Une élue bilingue entend redynamiser le Comité des affaires francophones de Toronto
TORONTO – Alors que le Comité consultatif des affaires francophones de Toronto se remet au travail ce jeudi, après une parenthèse de plus d’un an, sa nouvelle coprésidente Alejandra Bravo compte bien faire davantage pour les Franco-Torontois. Au micro d’ONFR, celle qui est conseillère municipale de Davenport, d’origine chilienne, raconte son lien à la langue française et ses ambitions pour la vie en français dans la Ville Reine.
Reconduit et constitué à la mi-octobre, le Comité consultatif des affaires francophones de Toronto permet de donner une voix des francophones de Toronto au conseil municipal.
« Il y a historiquement une population francophone à Toronto et en Ontario et ça évolue en plus avec de nouveaux arrivants des Caraïbes, de l’Afrique, etc. Je considère qu’il est très important pour moi de tisser des liens directs en tant que francophone », explique M. Bravo, qui souhaitait représenter les francophones à la mairie depuis longtemps.
Arrivée au Canada du Chili avec sa famille une première fois après le coup d’État de 1974, alors âgée de deux ans, elle y retourne plus tard cette fois pour y rester.
« Mes parents ont toujours vu le fait d’être Canadiens comme inhérent au fait de savoir parler français, comme une évidence. Ma mère a appris le français et continue à le faire à 74 ans. Pour moi c’était très important, car l’apprentissage de la langue est le meilleur moyen de comprendre une culture ».
« J’apprenais l’anglais aussi à l’école dès l’âge de quatre ans, mais ma mère me lisait Le Petit Prince le soir par exemple. C’était un projet conjoint entre elle et moi. »
Elle explique que ses trois enfants, qui ont étudié le français, ont suivi le même chemin, les deux aînés vivant d’ailleurs à Montréal.
Pallier l’inactivité passée du comité
« J’ai hâte de commencer. Nous avons fait tous les efforts pour que la première réunion ait lieu avant cette fin d’année afin de pouvoir commencer à travailler dès l’année prochaine », déclare-t-elle.
« Il s’agit lors de la première séance d’apprendre à se connaitre et de comprendre les obligations de chacun en lien avec le comité, d’identifier les enjeux, et de constituer un plan de travail. C’est également l’occasion pour le conseil municipal de mieux connaitre la communauté francophone à travers les membres. »

→ DONNÉES FOURNIES:
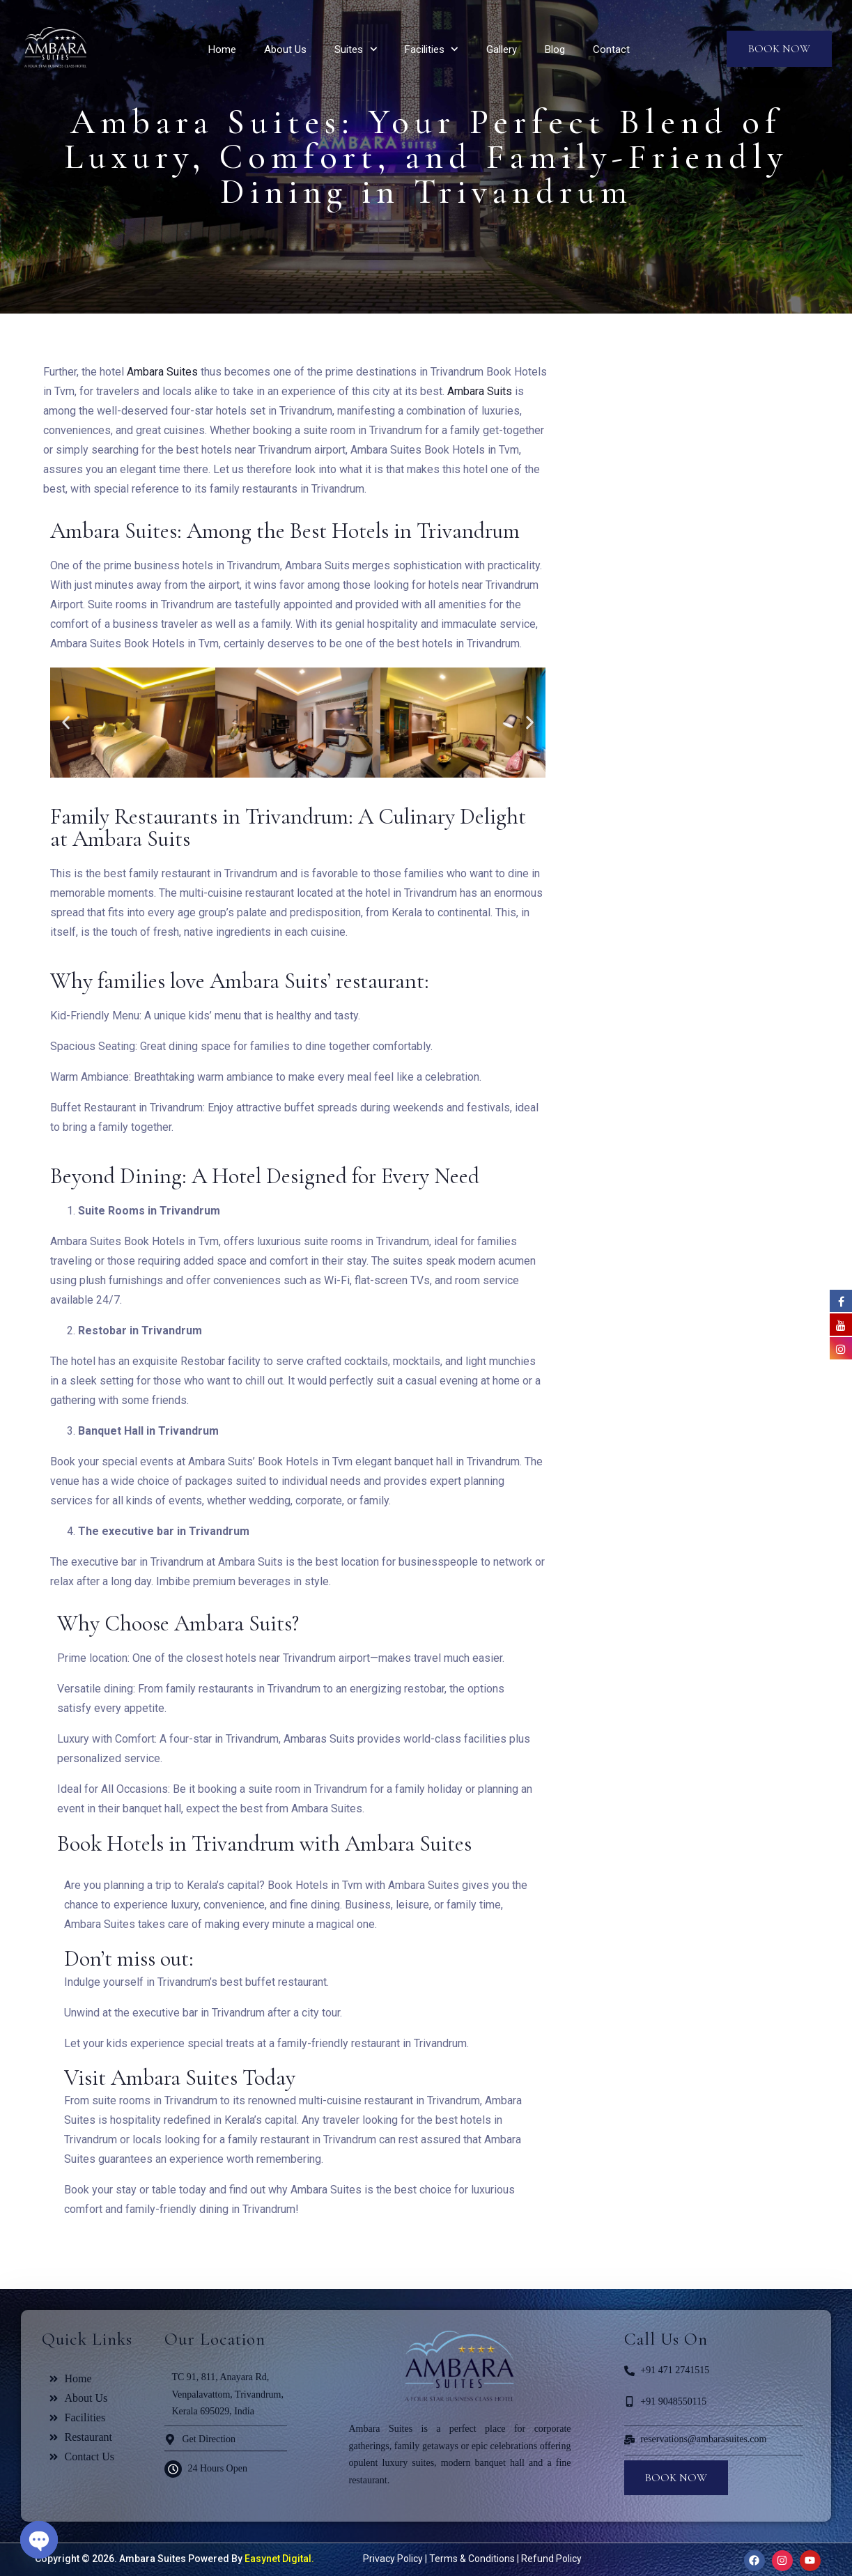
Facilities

→ CONSIGNES À SUIVRE:
**a)** Dans l'article sur le comité francophone de Toronto, quel livre la mère d'Alejandra Bravo lui lisait-elle le soir ?
**b)** Reprenez mot pour mot, dans l'article sur le comité francophone de Toronto, tout le passage qui va de « Une élue bilingue » jusqu'à « la Ville Reine. ».

→ RÉPONSES COMPLÈTES:
**a)** Le Petit Prince.

**b)**
Une élue bilingue entend redynamiser le Comité des affaires francophones de Toronto
TORONTO – Alors que le Comité consultatif des affaires francophones de Toronto se remet au travail ce jeudi, après une parenthèse de plus d’un an, sa nouvelle coprésidente Alejandra Bravo compte bien faire davantage pour les Franco-Torontois. Au micro d’ONFR, celle qui est conseillère municipale de Davenport, d’origine chilienne, raconte son lien à la langue française et ses ambitions pour la vie en français dans la Ville Reine.